Deaf and Blindness Awareness Month

Being “deaf” refers to hearing loss so severe that there is little to no functional hearing. Whereas “hard of hearing” refers to hearing loss with the potential for residual hearing that an auditory device can be used to assist with hearing. If a child is born with or develops a hearing impairment, here are a few signs to be aware of: 

  • No startling to a loud noise 
  • No turning to sound or to their name 
  • Delayed or unclear speech 
  • May hear some sounds but not others 
  • Turns the TV or music up too high 

It is important to note that when speaking to someone who is deaf or hard of hearing, you always face them and speak clearly, slowly and steadily. Many individuals who are hard of hearing utilize lip reading to assist them. You do not need to speak louder, exaggerate or yell at them. This will distort your lip patterns making it more difficult for them to understand what you are saying. 

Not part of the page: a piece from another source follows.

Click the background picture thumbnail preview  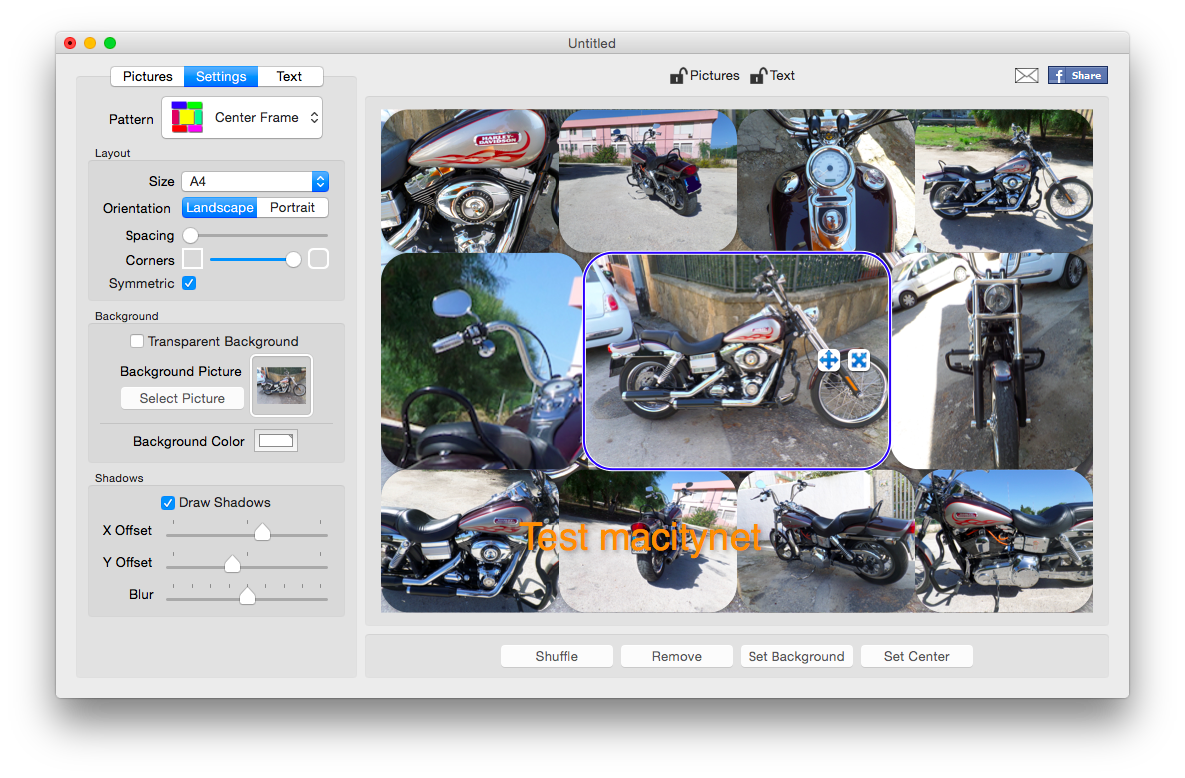point(281,385)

Being “blind” means that someone can have any level of visual impairment to include the inability to see certain colors or light. Vision is rarely recovered once it has been impaired. Blindness can have a limiting effect on a person’s ability to perform daily activities. Visual aids such as glasses, contact lenses and medication can help someone who is affected by blindness. Signs of blindness in children are:

  • The inability to focus on an object when in front of them
  • Squinting when trying to look at an object
  • No reaction to bright light when shined in their eyes

Some home modifications that can help for the blind person’s safety include high contrast markings in their environment, keeping furniture and home appliances in the same place in the room and the use of a specially trained service dog while out in the community. People who are blind can have fully functional lives and be involved in many activities once they are taught how to safely function in their environments.